Thursday, July 01, 2010

Opening the Entire Planet's Surface to Biomass Land and Sea

Science and technology are turning conventional concepts of "cropland" upside down and inside out. Starting with Ceres:
In California, Ceres announced that it has developed a plant trait that could bring new life to millions of acres of abandoned or marginal cropland damaged by salts. Results in several crops, including switchgrass, have shown levels of salt tolerance not seen before.

Ceres reported that its researchers tested the effects of very high salt concentrations and also seawater from the Pacific Ocean, which contains mixtures of salts in high-concentration, on improved energy grass varieties growing in its California greenhouses. According to Ceres, there are more than one billion acres of abandoned cropland globally that could benefit from this trait and others in Ceres’ pipeline, including 15 million acres of salt-affected soils in the U.S. The company now plans to evaluate energy crops with its proprietary salt-tolerant trait at field scale.

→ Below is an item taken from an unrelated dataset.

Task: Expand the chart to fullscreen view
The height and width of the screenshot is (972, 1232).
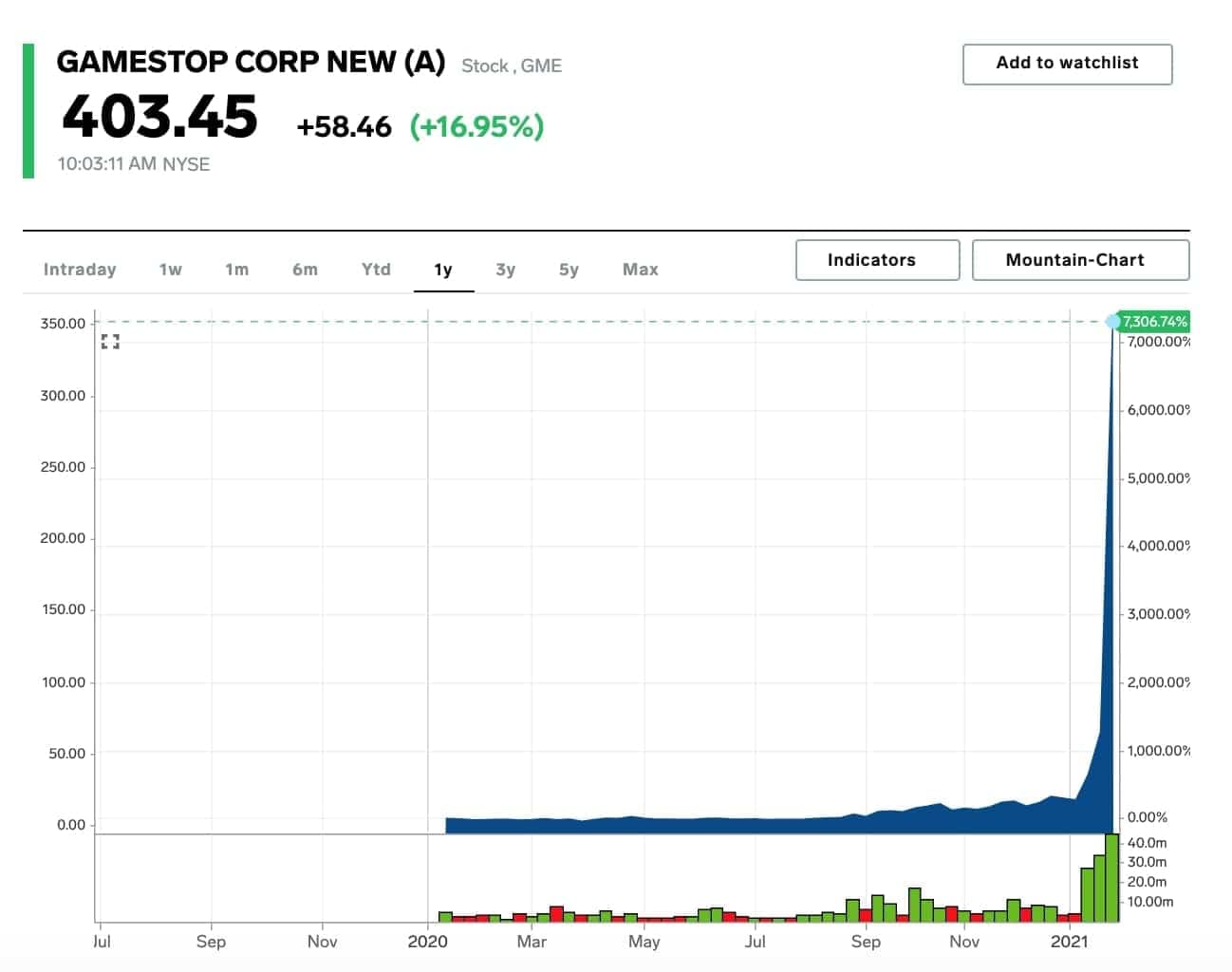Action: pos(111,342)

Chief Scientific Officer Richard Flavell said “When we begin stacking together salt tolerance, drought tolerance and traits that allow plants to require less nitrogen fertilizer, we can deliver significant productivity and yield increases with fewer inputs than used in the first Green Revolution, as well as valuable increases on marginal or abandoned cropland that does not currently sustain economic yields.” _BiofuelsDigest

Positioning algal and biomass companies for growth

Marine bacterium becoming a biomass superstar

We know that algae can grow in the open ocean, in the desert on salt and wastewater, and virtually anywhere else the temperature is above freezing. Various strains of algae have adapted to virtually any climate and environment on Earth. There is no shortage of area for growing algae -- the premier fast-growing biomass.